Barriers to entry in some industries have been attributed to capital market 'imperfections.' Various properties of the capital market have been suggested as sources of imperfection, and corresponding theories have emerged to explain why new investment is restrained as a result. One explanation for such constraints on investment rests on the possibility that outside financiers know less about the returns to investment than the entrepreneurs directly involved.

A model of investment under uncertainty is developed in order to address these issues. The model of the firm is set in continuous time, and all agents are regarded as expected present value maximizers. The firm's profit function shifts through time according to a stochastic differential equation. The quality of information about future returns is reflected by knowledge of the parameters of this equation. Under 'symmetric information, ' this knowledge is identical for all capital market participants.

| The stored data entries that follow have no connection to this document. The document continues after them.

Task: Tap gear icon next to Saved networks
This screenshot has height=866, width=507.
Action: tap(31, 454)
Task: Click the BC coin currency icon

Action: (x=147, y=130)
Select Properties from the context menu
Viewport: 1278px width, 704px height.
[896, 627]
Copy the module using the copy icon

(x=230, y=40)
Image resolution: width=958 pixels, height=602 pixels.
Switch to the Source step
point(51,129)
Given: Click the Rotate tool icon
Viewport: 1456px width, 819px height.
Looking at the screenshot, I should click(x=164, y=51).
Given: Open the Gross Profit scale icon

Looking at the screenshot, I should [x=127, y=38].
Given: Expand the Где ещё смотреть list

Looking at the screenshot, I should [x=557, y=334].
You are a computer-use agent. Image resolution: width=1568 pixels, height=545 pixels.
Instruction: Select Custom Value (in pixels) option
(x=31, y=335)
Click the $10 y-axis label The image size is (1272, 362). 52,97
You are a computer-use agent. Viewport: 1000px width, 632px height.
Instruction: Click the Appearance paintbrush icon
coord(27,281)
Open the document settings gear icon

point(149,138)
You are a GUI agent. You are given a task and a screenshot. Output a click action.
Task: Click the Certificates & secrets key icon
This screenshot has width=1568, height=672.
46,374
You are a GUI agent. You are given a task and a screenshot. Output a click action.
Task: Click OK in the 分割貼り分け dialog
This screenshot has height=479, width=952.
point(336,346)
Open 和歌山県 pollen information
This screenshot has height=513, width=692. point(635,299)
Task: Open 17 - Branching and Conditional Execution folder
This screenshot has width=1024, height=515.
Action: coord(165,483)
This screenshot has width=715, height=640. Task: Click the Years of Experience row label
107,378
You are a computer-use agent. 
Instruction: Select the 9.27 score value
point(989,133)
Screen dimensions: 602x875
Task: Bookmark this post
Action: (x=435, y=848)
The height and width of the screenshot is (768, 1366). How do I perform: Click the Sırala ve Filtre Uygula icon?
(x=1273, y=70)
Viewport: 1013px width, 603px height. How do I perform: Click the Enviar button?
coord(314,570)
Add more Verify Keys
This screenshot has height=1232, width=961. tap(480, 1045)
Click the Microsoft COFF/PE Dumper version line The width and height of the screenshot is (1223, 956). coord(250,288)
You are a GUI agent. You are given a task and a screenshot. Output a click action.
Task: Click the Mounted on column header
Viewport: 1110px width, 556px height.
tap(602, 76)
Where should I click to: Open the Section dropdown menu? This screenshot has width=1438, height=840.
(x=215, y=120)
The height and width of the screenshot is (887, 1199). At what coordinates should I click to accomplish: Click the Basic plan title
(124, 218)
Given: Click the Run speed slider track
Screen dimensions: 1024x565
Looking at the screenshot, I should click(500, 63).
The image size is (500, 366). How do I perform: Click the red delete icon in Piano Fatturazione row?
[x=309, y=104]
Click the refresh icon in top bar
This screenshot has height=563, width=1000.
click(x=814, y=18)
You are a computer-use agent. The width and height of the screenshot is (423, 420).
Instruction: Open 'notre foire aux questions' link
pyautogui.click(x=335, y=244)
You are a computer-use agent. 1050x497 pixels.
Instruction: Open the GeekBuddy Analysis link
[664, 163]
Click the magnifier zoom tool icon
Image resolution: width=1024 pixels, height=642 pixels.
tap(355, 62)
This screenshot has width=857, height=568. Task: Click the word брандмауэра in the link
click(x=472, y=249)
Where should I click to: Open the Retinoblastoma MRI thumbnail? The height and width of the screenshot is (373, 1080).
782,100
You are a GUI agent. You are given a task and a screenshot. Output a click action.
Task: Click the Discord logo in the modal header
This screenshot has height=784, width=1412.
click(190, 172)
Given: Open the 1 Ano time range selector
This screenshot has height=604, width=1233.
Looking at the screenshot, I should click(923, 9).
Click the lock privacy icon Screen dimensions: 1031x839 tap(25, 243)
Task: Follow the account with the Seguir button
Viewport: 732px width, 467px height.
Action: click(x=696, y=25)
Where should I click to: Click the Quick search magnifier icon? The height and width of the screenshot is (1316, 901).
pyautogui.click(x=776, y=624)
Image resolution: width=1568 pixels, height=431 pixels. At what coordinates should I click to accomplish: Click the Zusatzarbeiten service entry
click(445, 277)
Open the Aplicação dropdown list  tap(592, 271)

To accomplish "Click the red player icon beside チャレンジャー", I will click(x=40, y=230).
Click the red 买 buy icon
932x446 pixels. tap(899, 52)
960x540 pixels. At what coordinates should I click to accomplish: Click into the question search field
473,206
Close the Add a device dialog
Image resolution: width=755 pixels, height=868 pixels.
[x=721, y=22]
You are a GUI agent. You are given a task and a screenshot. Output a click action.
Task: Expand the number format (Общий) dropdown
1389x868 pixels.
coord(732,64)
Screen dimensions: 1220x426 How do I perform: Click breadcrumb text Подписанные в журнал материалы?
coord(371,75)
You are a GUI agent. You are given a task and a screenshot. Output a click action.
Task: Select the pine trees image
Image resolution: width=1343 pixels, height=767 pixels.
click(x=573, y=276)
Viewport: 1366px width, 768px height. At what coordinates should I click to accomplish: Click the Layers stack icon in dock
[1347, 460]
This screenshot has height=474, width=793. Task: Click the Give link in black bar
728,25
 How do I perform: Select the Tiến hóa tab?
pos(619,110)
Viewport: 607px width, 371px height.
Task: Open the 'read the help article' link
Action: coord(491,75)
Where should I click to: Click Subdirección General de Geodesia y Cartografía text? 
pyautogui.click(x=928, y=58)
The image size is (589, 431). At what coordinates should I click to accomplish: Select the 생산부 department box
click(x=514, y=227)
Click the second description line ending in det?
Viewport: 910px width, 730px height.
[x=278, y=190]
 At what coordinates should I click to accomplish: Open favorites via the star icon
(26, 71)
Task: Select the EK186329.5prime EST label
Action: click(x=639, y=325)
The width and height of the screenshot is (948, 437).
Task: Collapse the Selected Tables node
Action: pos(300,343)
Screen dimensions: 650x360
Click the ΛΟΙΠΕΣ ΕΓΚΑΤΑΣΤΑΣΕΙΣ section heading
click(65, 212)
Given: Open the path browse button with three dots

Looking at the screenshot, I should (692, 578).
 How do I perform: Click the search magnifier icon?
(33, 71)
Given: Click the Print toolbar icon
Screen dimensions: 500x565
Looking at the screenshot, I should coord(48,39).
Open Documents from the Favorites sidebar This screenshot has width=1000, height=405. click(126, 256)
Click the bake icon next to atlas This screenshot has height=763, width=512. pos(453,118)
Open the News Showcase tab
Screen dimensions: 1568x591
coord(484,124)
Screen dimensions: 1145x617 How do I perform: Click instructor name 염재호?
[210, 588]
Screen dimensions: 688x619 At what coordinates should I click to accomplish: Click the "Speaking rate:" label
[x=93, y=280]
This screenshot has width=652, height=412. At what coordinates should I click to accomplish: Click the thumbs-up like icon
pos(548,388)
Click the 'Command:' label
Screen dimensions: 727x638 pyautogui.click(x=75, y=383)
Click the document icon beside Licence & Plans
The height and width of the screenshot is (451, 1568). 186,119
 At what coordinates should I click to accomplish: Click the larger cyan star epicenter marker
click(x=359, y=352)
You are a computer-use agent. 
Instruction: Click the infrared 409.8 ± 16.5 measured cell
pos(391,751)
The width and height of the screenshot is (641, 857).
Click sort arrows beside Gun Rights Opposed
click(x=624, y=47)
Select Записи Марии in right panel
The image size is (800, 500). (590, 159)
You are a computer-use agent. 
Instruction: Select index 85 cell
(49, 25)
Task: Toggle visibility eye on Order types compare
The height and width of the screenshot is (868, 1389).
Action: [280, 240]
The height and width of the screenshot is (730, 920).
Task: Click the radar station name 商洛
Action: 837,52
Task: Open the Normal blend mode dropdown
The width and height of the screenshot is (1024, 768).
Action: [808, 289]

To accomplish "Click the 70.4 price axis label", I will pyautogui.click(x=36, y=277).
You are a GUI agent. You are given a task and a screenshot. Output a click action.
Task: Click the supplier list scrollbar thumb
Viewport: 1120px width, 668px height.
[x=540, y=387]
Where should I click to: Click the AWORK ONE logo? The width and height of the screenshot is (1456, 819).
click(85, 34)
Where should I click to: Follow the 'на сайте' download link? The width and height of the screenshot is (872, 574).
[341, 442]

While under 'asymmetric information, ' the firm's owner/entrepreneur has better knowledge of these parameters than any other economic agent.

When information is asymmetric, the capital market may impose a binding constraint on the firm's choice of an investment policy. This constraint establishes a relationship between the firm's predicted investment rate and financial variables, such as operating profit and debt. While the signs of these liquidity effects are generally ambiguous, the ambiguity is removed under certain conditions. Observed investment then exhibits features which are often attributed to 'capital market imperfections'

Investment occurs more rapidly for liquid firms, and more slowly when a firm's prospects are poorly understood by outsiders. Some procedures for detecting capital market constraints are also suggested.